Return each record exactly as it appears, so that nothing is dropped or altered.

* [Entries supplied]
[Start of Attachment]
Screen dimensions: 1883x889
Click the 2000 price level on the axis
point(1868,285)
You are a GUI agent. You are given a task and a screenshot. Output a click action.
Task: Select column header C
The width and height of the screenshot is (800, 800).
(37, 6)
[End of Attachment]
* [Reply to the task]
Screen dimensions: 1883x889
Click the 2000 price level on the axis
point(1868,285)
You are a GUI agent. You are given a task and a screenshot. Output a click action.
Task: Select column header C
The width and height of the screenshot is (800, 800).
(37, 6)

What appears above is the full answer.